Directives |
1/ Quote the passage of the forum thread about the Redis SQLite module that begins with the words containing "What you mean" and ends with "to develop next.".
2/ For the forum thread about the Redis SQLite module, state whether each statement agrees with it, answering yes or no and quoting the deciding words: (a) the module was created because micro-services using Redis came to need SQL capabilities; (b) the thread says the module is more efficient than Postgres; (c) Redis modules allow non-blocking commands that do most of their work in threads.
3/ Write the next part of the forum thread about the Redis SQLite module, following on from its last line.

Source extract |
──────

I think that what the module does is actually not clear here in the comments I'm reading. It's mostly a nice "Hello World" module that shows how Redis can act as a proxy, but it's just a small glue-module that calls the SQLite library with the string passed as query. So you are running queries on a local sqlite server, proxied by Redis.
While this can be a good programming example for newcomers, I suggest to look at modules that are really implementing new DB paradigms on top of Redis. For instance this module builds a graph DB on top of Redis data types, with a query language and so forth:
The modules is born just to fulfill one of our needs: we had several micro-services using redis and no DB at all, but then we find ourselves in the situation where we needed SQL capabilities, redis module where being announced and we give them a shoot.
What you mean by efficiency ? Operation at the second? Sure it is less efficient than Postgres or of SQLite embed in your application.
However if you mean convenience and simplicity this solution may (arguably) be efficient enough.
This module sit between a "full" client-server DB, a redis instance (that doesn't provide SQL capabilities) and SQLite that is not client-server.
Being completely honest, how HN teach us, build a great technical product without showing it as soon as it provide just a tiny amount of value is not desirable.
The comment in this thread indicate that there is some interest and I got some valuable suggestions and feedback on what to develop next.
Hello siscia. What's not clear to me if this is intended for production or if it's an example. I understand the general problem of proving SQLite with a network interface/API, and I guess, but I don't know, there are many solutions for that. If you are trying to solve the problem of SQLite not having a network interface by default, allowing the access from Redis via the Redis protocol, then the implementation is not optimal AFAIK because it does not use any threading but stops Redis while executing the queries in SQLite. Redis modules allow for non blocking commands doing the bulk of the work in threads, so I would suggest at least this approach if this is what you are doing. IMHO also there should be a more sensible conversion of data types from the SQL reply to the Redis protocol.
If Redis has to be stopped during SQL queries IMHO it's better to use another network layer with SQLite.

──────

Given information |
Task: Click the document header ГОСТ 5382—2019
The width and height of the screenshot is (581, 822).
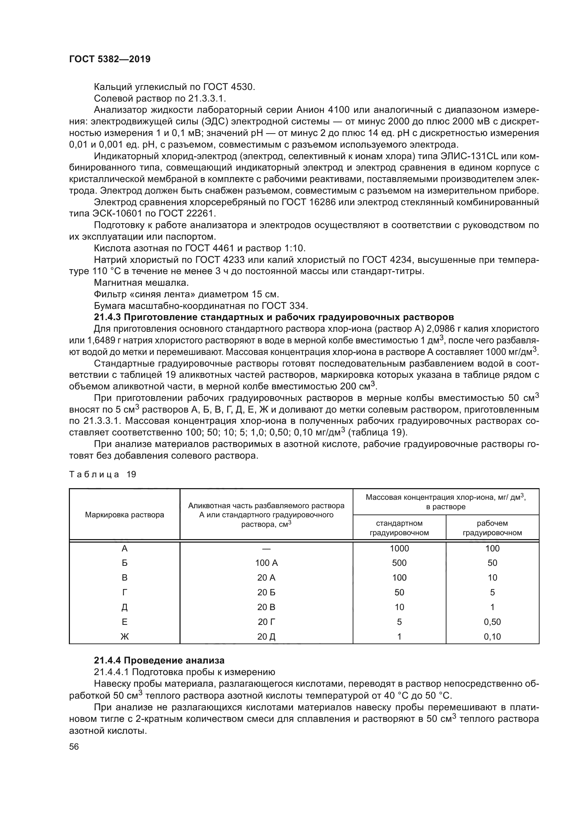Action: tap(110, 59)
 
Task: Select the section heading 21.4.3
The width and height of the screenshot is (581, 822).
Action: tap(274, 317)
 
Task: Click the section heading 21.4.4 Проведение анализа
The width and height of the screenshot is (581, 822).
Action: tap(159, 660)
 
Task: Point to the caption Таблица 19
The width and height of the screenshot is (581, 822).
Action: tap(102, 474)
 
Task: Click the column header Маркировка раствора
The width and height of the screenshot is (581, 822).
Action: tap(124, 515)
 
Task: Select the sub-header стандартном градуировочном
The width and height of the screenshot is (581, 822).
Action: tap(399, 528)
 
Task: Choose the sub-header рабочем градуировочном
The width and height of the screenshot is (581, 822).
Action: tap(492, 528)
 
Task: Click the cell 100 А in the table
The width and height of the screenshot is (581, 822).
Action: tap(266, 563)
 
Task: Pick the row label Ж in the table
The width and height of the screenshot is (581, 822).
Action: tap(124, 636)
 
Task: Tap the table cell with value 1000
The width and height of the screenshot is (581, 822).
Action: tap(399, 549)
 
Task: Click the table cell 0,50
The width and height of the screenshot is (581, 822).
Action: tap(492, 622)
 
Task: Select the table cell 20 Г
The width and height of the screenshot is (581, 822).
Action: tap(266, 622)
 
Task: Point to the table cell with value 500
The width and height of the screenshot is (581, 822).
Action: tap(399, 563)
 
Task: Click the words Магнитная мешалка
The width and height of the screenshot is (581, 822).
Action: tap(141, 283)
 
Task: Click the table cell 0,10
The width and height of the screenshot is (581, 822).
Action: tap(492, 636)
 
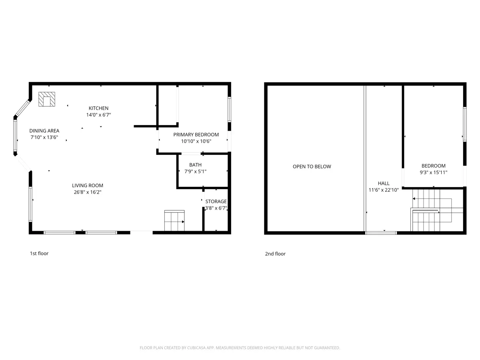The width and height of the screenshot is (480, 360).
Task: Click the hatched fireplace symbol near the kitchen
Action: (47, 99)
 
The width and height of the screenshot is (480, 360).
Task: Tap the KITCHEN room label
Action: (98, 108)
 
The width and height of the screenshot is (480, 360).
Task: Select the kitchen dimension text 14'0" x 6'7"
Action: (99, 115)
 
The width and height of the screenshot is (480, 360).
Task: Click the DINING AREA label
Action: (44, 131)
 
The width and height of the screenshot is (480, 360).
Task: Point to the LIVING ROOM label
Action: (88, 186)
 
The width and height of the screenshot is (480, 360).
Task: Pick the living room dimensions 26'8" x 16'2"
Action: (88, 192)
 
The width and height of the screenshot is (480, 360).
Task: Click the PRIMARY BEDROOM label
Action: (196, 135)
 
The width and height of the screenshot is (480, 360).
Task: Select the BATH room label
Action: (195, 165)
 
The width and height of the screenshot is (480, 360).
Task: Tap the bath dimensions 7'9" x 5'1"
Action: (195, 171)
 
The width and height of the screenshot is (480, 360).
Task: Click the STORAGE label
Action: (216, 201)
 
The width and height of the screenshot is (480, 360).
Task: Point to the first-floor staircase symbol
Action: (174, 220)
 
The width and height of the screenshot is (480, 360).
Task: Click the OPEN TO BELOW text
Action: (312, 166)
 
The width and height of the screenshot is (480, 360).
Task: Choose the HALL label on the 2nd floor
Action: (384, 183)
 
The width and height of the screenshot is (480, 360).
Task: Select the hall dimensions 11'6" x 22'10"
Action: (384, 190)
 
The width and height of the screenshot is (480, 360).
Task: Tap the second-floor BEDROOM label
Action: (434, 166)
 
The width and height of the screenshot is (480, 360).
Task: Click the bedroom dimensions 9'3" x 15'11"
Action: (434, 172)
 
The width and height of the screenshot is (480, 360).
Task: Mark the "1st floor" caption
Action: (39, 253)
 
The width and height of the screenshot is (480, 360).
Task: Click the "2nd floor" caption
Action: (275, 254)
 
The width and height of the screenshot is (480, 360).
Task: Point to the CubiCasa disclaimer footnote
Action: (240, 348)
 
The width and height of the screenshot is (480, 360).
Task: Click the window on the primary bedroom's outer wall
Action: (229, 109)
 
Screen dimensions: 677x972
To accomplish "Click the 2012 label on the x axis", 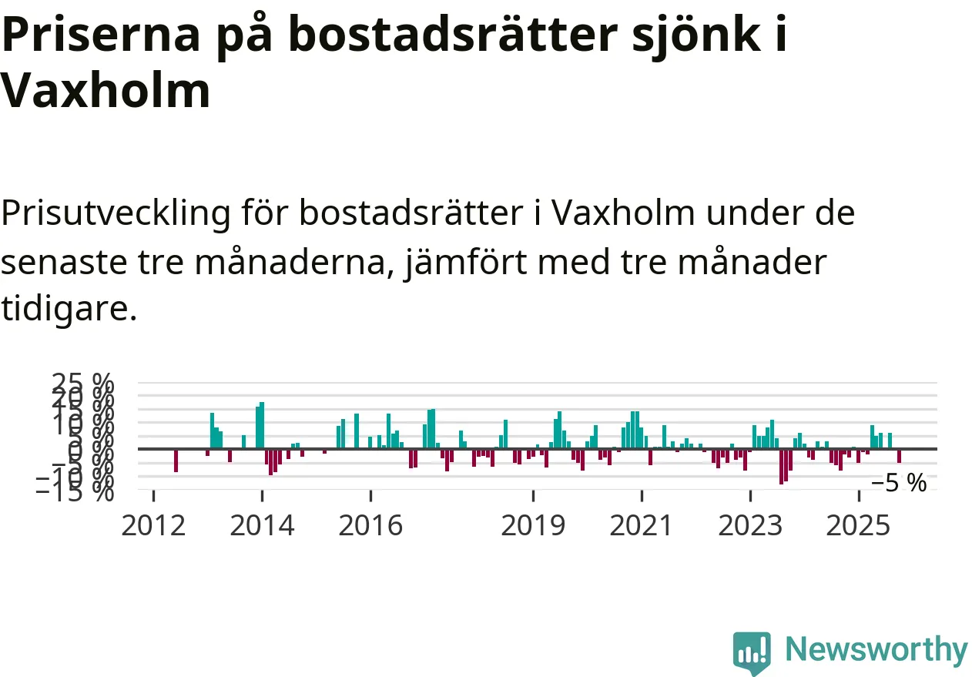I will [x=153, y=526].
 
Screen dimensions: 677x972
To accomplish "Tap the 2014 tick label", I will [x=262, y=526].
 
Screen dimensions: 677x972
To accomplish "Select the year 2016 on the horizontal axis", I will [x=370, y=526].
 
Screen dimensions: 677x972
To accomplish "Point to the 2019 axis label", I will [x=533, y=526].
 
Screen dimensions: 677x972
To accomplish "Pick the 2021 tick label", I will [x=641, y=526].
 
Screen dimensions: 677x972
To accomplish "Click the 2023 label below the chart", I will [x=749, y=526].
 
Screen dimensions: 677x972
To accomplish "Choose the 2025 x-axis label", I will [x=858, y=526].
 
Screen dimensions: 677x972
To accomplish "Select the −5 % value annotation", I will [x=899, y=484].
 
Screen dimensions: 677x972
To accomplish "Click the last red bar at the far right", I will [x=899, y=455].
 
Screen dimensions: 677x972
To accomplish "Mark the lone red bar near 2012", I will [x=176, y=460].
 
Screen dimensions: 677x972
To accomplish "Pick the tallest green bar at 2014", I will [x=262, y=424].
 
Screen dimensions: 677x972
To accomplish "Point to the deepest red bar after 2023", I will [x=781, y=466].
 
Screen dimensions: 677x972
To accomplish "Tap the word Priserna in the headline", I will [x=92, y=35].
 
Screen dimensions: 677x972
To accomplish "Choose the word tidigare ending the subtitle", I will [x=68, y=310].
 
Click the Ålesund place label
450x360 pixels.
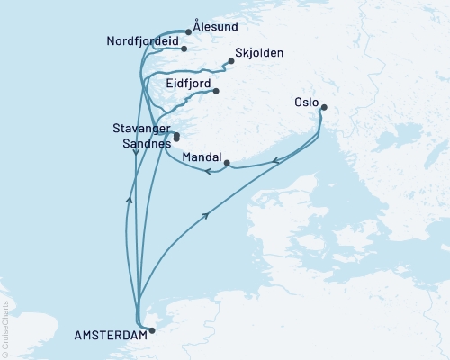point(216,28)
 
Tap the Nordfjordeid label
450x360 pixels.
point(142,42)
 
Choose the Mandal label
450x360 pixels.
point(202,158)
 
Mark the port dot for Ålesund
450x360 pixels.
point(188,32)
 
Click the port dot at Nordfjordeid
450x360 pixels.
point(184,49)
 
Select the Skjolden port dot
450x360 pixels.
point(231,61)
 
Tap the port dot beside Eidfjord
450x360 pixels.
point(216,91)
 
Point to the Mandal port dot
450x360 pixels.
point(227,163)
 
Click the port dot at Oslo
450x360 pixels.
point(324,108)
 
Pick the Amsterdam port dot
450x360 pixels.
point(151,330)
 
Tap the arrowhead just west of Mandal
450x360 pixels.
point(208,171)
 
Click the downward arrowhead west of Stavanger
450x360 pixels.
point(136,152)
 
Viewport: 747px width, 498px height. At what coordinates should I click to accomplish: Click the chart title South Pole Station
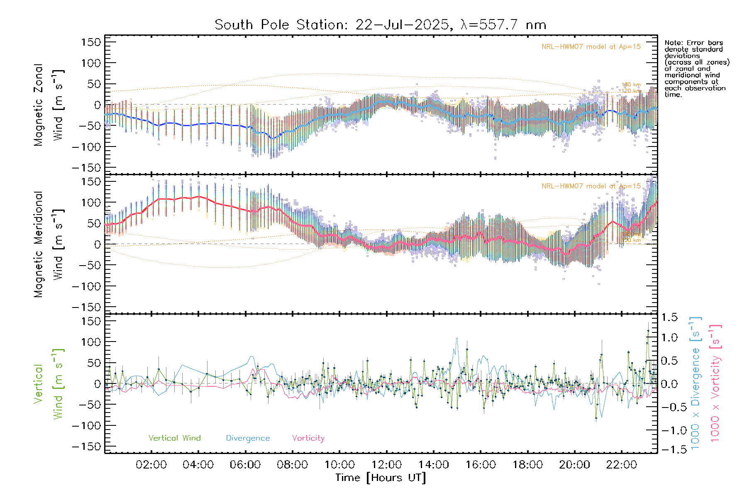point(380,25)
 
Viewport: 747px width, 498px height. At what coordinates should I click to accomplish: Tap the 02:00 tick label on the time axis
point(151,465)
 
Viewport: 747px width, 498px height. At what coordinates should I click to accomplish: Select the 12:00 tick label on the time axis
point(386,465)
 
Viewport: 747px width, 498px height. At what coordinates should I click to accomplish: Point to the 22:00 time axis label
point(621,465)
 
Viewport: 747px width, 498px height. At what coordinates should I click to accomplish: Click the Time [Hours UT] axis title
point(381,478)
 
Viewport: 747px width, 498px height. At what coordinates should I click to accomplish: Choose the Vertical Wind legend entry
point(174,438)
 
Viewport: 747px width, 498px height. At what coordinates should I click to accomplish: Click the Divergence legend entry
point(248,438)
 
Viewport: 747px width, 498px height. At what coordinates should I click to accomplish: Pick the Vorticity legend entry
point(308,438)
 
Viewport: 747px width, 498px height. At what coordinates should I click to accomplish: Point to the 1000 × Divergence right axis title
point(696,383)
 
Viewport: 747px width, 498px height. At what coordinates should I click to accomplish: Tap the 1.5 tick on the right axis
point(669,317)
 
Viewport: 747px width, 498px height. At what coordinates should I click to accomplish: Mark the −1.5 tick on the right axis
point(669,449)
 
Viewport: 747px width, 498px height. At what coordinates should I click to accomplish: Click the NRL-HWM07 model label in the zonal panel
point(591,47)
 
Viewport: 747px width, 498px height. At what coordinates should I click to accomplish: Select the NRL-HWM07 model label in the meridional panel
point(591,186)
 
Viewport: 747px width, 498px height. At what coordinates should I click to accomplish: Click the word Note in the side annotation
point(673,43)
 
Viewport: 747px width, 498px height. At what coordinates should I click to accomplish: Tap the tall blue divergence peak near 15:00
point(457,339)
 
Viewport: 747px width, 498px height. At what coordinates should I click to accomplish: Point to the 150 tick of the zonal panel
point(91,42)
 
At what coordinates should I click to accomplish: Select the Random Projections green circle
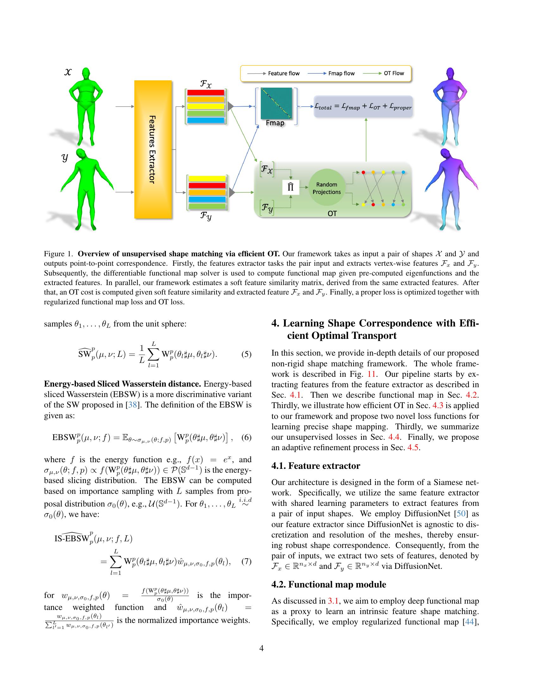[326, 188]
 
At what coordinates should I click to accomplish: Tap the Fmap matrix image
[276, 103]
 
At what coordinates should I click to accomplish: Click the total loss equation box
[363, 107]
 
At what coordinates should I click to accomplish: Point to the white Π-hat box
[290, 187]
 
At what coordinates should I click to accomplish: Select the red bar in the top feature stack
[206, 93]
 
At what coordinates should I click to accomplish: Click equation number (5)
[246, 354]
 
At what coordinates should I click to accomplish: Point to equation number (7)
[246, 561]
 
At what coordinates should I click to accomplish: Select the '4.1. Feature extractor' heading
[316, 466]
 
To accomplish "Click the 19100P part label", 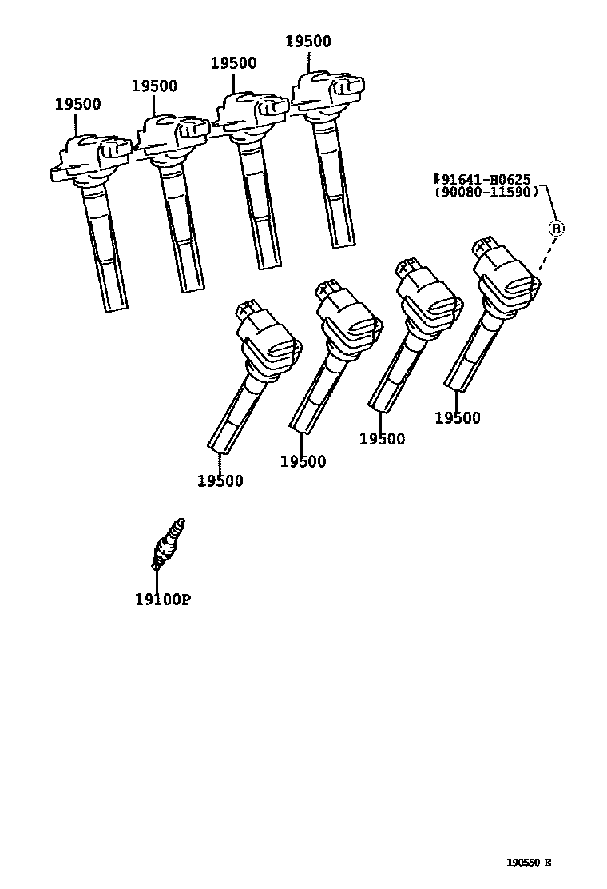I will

──────

Task-by-task answers |
1/
What you mean by efficiency ? Operation at the second? Sure it is less efficient than Postgres or of SQLite embed in your application.
However if you mean convenience and simplicity this solution may (arguably) be efficient enough.
This module sit between a "full" client-server DB, a redis instance (that doesn't provide SQL capabilities) and SQLite that is not client-server.
Being completely honest, how HN teach us, build a great technical product without showing it as soon as it provide just a tiny amount of value is not desirable.
The comment in this thread indicate that there is some interest and I got some valuable suggestions and feedback on what to develop next.

2/
(a) Yes: "we had several micro-services using redis and no DB at all, but then we find ourselves in the situation where we needed SQL capabilities"
(b) No: "Sure it is less efficient than Postgres or of SQLite embed in your application."
(c) Yes: "Redis modules allow for non blocking commands doing the bulk of the work in threads"

3/
There is a non-blocking implementation on the way. The problem that I am facing is the tradeoff between using a single thread or multiple threads, but I came to the conclusion that it depends on the use cases. (SQLite on write lock a whole table no a row at the time, so I am expecting a single lockless thread to be faster on write intensive workload and multiple thread be faster on read intensive).
What you suggest as conversion of data types from SQL reply to redis ?
Right now a select return a nested array, the outer for the rows the inners for the columns.
Hey, glad to know you are going multi-threaded on that, since I believe it will be very easy. To start you could just use a thread per request (not just to start, probably even in the long run), immediately block the client via the module API to do this, fire the thread, wait for the thread to complete the work and accumulate the reply, and re-surrect the blocked client, feeding the reply. AFAIK this can work very well.
About the reply, returning a nested array as you are doing may actually be enough after all, even if the reply need to be parsed accordingly to the exact query. The alternative would be to annotate the reply with field names and things like that.
Another thing that probably could be improved: to provide direct support (by passing multiple arguments) to quote strings to pass to SQL, in order to allow the user to have an easy path to avoid security issues.
I tried to spawn a new thread for each request and it was embarrassedly slow, maybe I was doing something wrong from my side, but I believe I will settle for a pool.
About the reply the only thing that I see manageable is to include the name of the columns as first row, I was considering the idea but I am not completely sold yet.
I was thinking to bind a particular statement to a key in order to provide the possibility to have standard queries between different clients
REDISQL.CREATE_STATEMENT insert_user "INSERT INTO users VALUES($1, $2, $3)"
> OK
REDISQL.EXEC_STATEMENT insert_user name, password, email
> OK
or with multiple insert in the same transaction
REDISQL.CREATE_TRANSACTION
> "REDISQL.TRANSACTION_12345"
REDISQL.EXEC_STATEMENT "REDISQL.TRANSACTION_12345" insert_user name1 password1 email1
> OK
REDISQL.EXEC_STATEMENT "REDISQL.TRANSACTION_12345" insert_user name2 password2 email2
> OK
REDISQL.EXEC_STATEMENT "REDISQL.TRANSACTION_12345" insert_user name3 password3 email3
> OK
REDISQL.COMMIT_TRANSACTION "REDISQL.TRANSACTION_12345"
> 3 # as the number of statement executed
Just to throw my two cents into the mix. The idea of being able to _query_ a single key in a SQL-like fashion is interesting, but I can't think of a production implementation that would be useful enough.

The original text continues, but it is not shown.